Raju Mohan: Yes, I’ll deal with the second question and I’ll have Bill address the first one. So as we guided in the last earnings call, we’ve initiated all necessary activities around Phase 3 prep for both programs. So this includes CMC work, drug substance, drug product, regulatory preparation for end of Phase 2 meetings, all of the clinical studies that are needed to support that certain domain PK study. So all that has been well planned and it’s on track. Again, we’re planning for data release in the fourth quarter, and then moving on seamlessly to Phase 3 start. So yes, all necessary activities. There will be no delay due to anything that’s not planned or executed both on the CMC side, the reg side, the clinical side, and all the other planning that goes to these trials. So, Bill, why don’t you address the first question?

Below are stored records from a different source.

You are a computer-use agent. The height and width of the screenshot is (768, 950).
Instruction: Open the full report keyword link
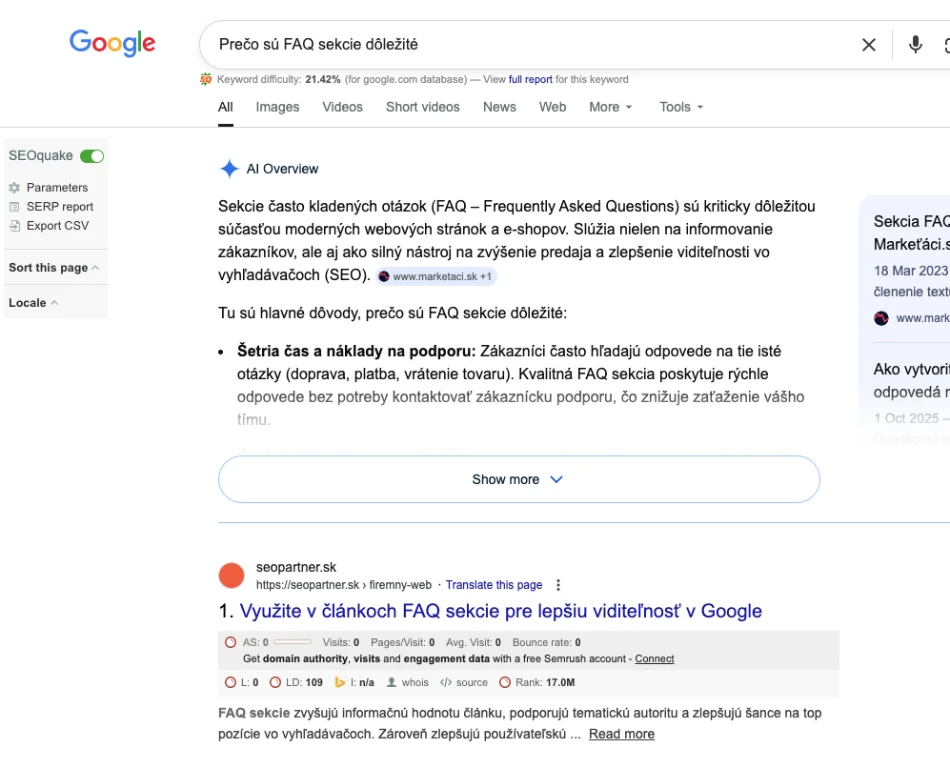pos(529,80)
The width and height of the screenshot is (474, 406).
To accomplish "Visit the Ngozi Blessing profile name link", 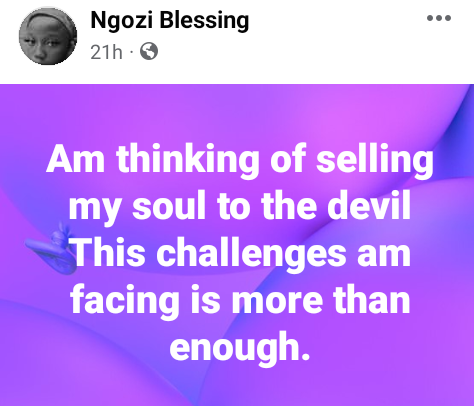I will [170, 20].
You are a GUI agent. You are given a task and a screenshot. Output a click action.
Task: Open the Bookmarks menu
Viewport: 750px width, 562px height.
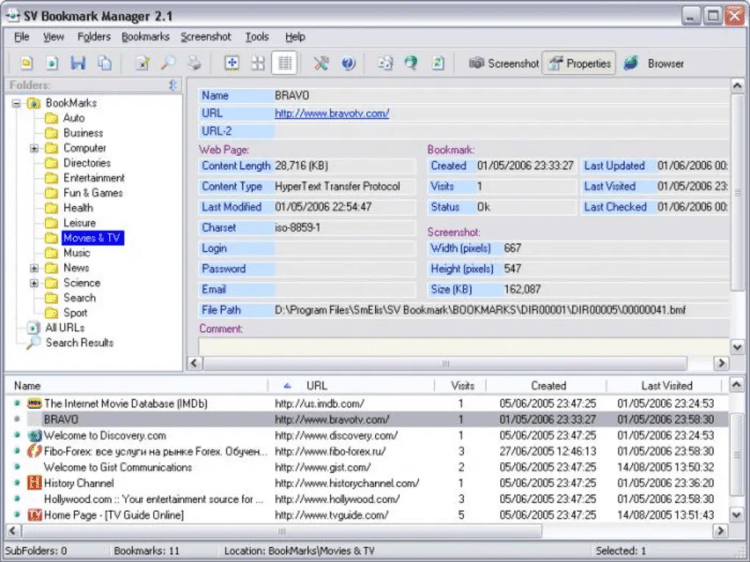[145, 37]
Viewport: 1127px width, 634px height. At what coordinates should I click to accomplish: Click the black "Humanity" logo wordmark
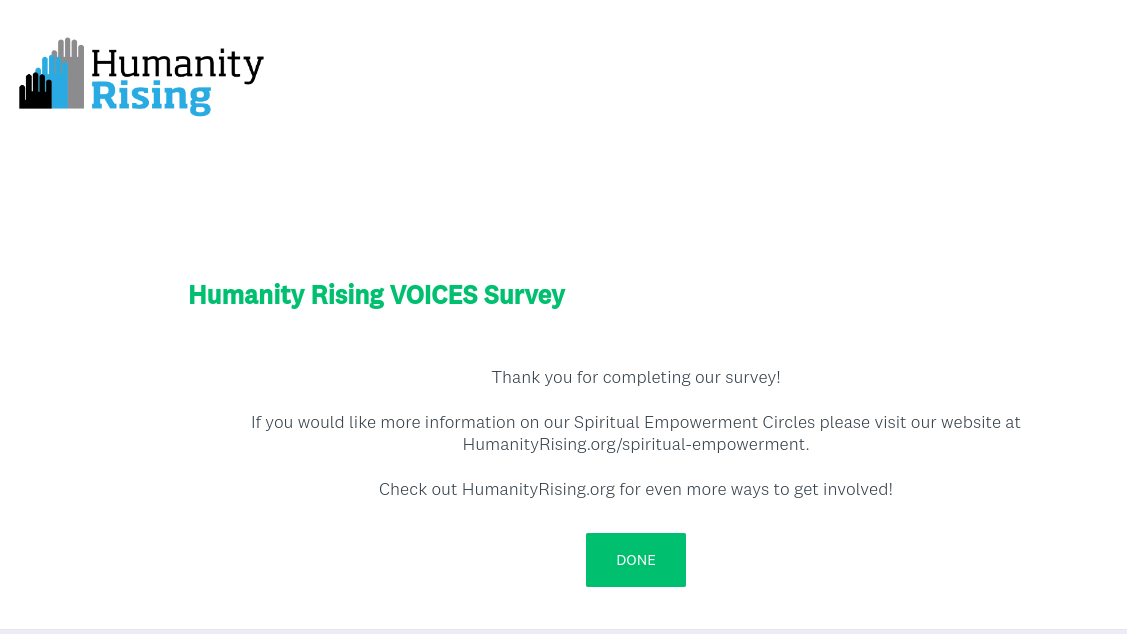pos(177,65)
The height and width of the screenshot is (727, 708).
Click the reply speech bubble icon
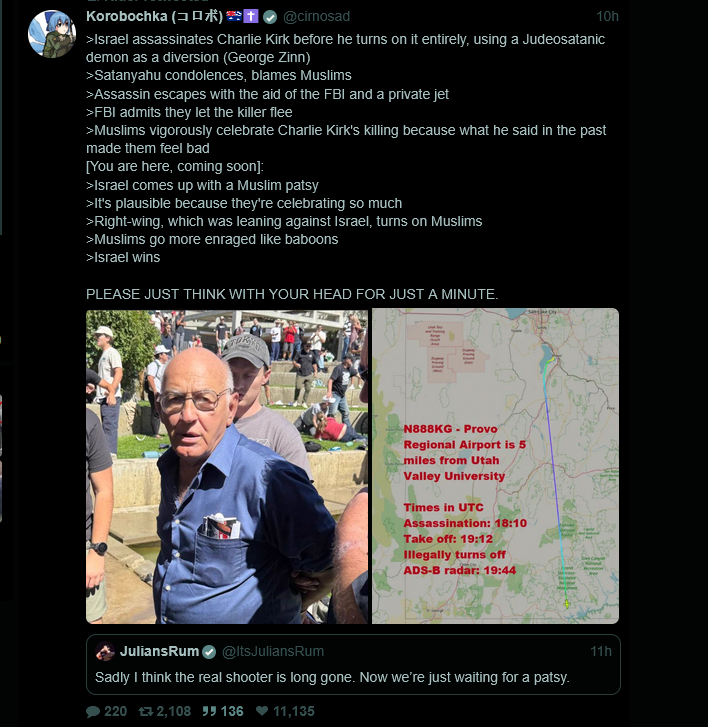(93, 711)
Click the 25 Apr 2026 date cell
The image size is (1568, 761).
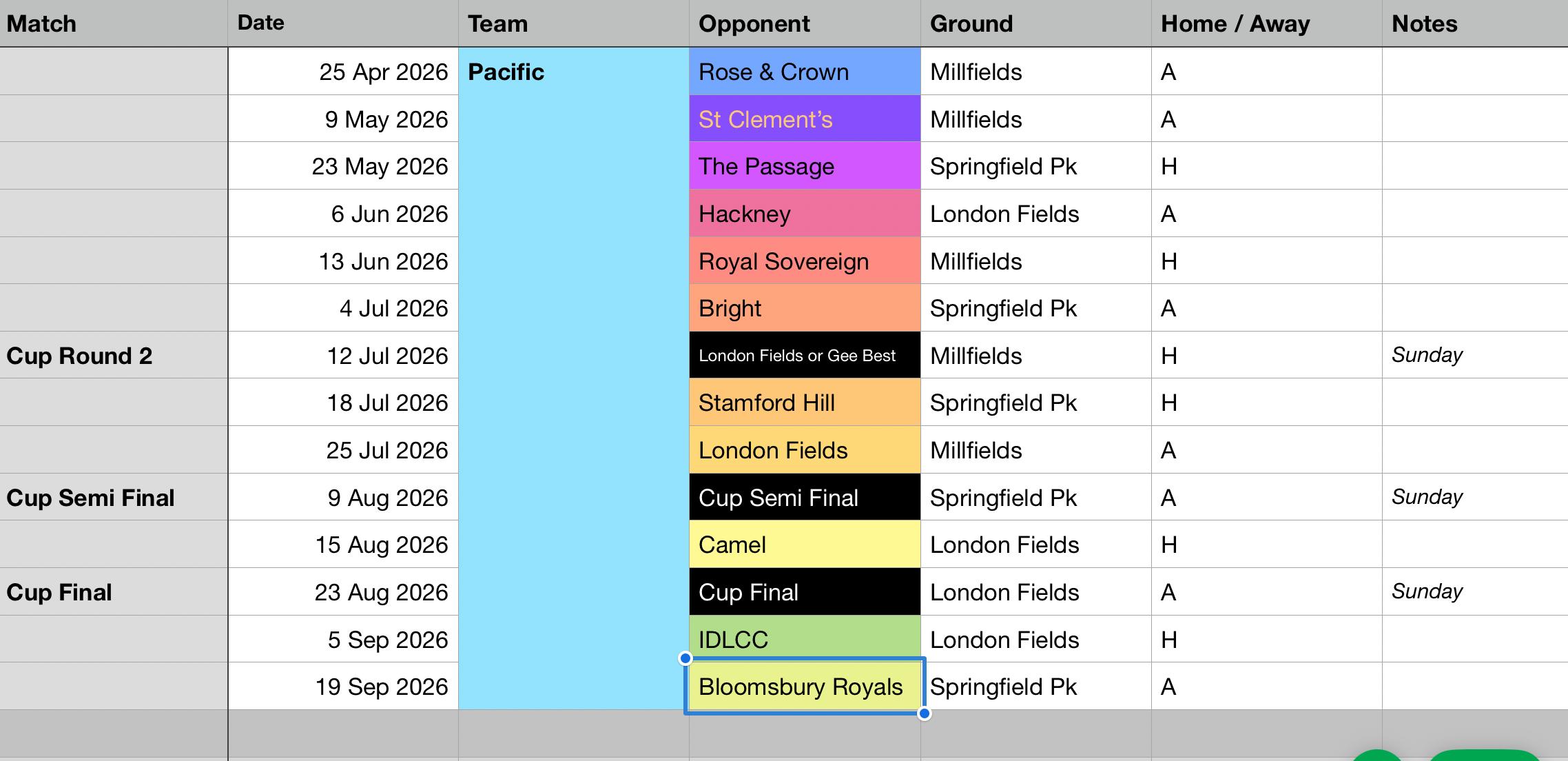coord(343,71)
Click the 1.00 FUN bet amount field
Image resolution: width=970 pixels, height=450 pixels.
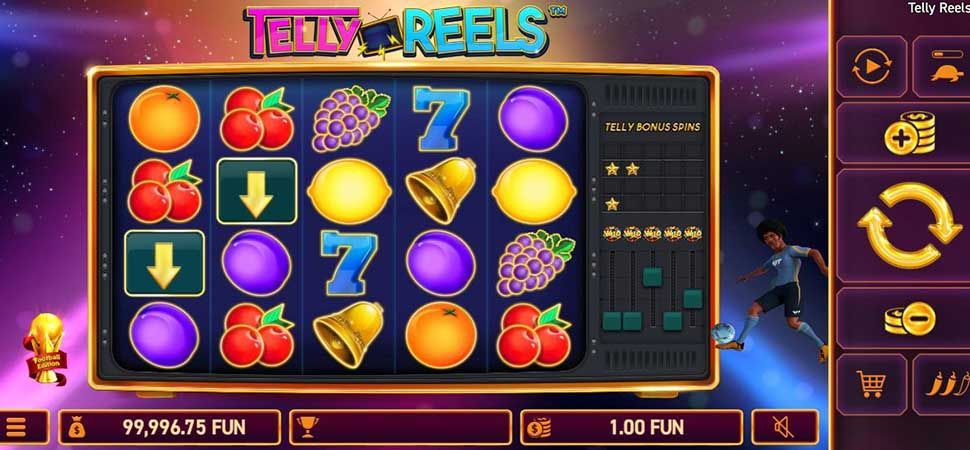(631, 427)
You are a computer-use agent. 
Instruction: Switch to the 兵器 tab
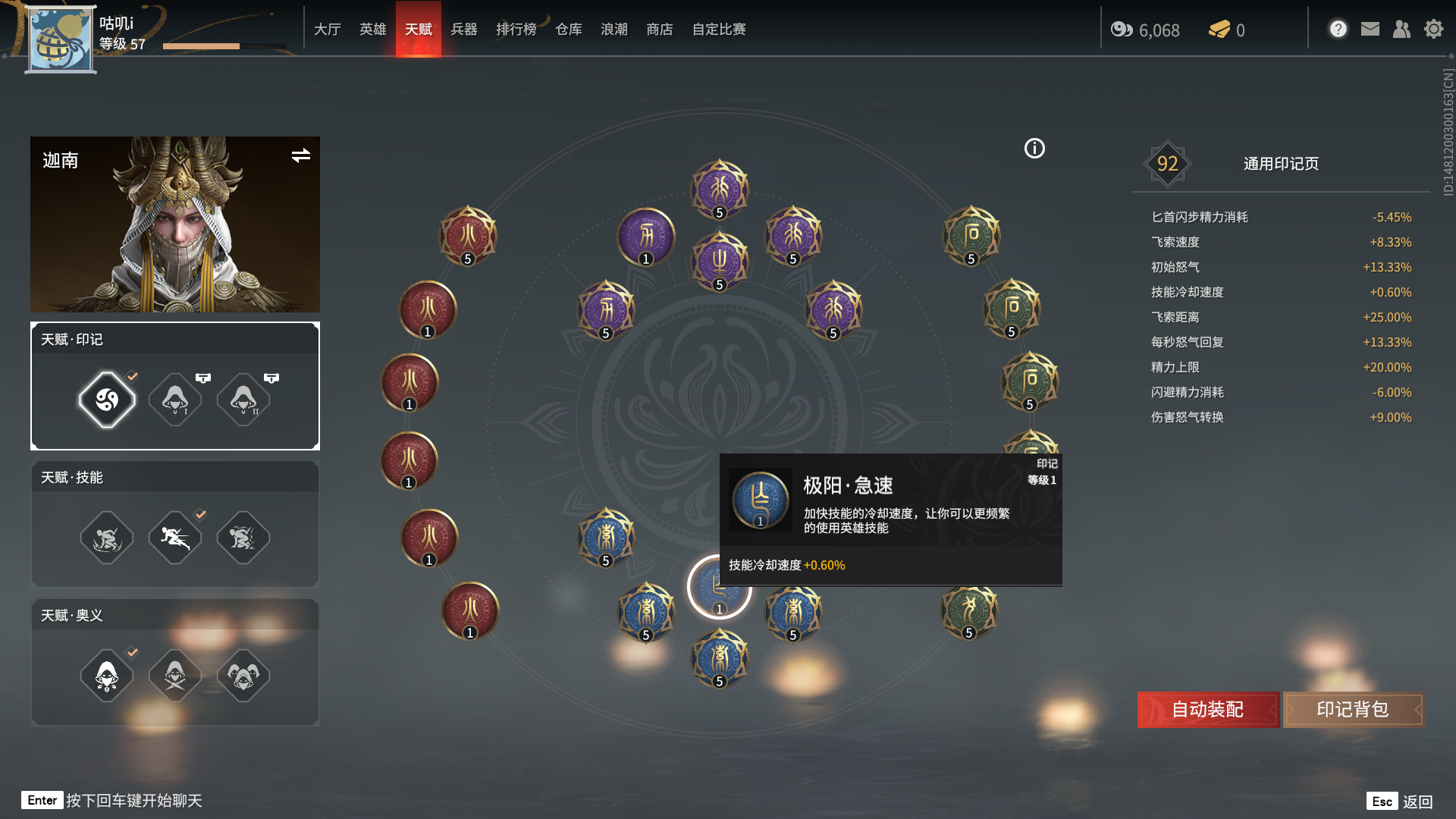click(464, 29)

Bill Sandborn: Sure. So what is the utility of the different PASI outcome measures for Phase 2 dose finding? We have both Phase 2 data fully published with Sotyktu in abstract form with the Takeda-Nimbus product. But we also have Phase 2 trial data with a number of the anti-IL-23 antibodies. And what you see across both the TYK2 inhibitors and the antibodies is that, first of all, we know that psoriasis is exquisitely sensitive to IL-23 inhibition. So you see relatively high levels of — respectively, if PASI 75, 90 and 100 as you go up on dosing. But I would say the most sensitive outcome measure seems to be PASI 75. And you will sometimes see sort of a blending of several dose groups across the range of three or four doses for PASI 75.
And then as you go up to PASI 90 and especially PASI 100, that seems to be more specific or differentiating. So the absolute rates of achieving PASI 100 in particular will be lower often, half or less of what it is with PASI 75. And that tends to separate groups better. And that was seen both with Sotyktu with the 12 milligram once a day dose in Phase 2 and with the Nimbus-Takeda product at the 30 milligram dose that each of the highest doses and highest exposures had the greatest achievement of PASI 100. So that’s sort of how we see it.
Unidentified Analyst: Very helpful. Thank you so much.
Operator: Thank you. Our next question will come from Derek Archila with Wells Fargo.
Derek Archila: Hi, guys. Thanks for taking the questions and congrats on the progress here. Just two quick ones from us. I guess first, can you just remind us how we should be thinking about the geographical diversity from the Phase 2 trial with VTX002 in terms of like number of U.S. sites versus ex-U.S. sites? And then maybe I missed this in the prepared remarks. But I guess when are we going to see the data for VTX2735? And how are you thinking about prioritizing either indications or potentially partnering that asset in the future? Thanks.
Raju Mohan: Bill, why don’t you take both of them and then maybe I can add to the future of 2735? But why don’t you begin.
Bill Sandborn: Yes. So for geographic diversity, inflammatory bowel disease trials, whether it’s ulcerative colitis in the case of VTX002 or Crohn’s disease in the case of VTX958, you really require a lot of clinical trial sites as you get into Phase 2 and you’re requiring anywhere from 132 patients target enrollment for Crohn’s disease or 180 patients target enrollment for the now enrolled ulcerative colitis trial. So those end up being multiple countries and worldwide development programs. It’s typical to have greater enrollment in Eastern Europe, but to have enrollment in Western Europe and North America as well. We are in all of those jurisdictions in the ulcerative colitis trial. I think we won’t get into details about exactly the distribution of the trial sites except to say it’s pretty conventional for a Phase 2 trial and I feel very comfortable with the geographic mix that we achieved, and we’ll report that when we report the data in the fourth quarter.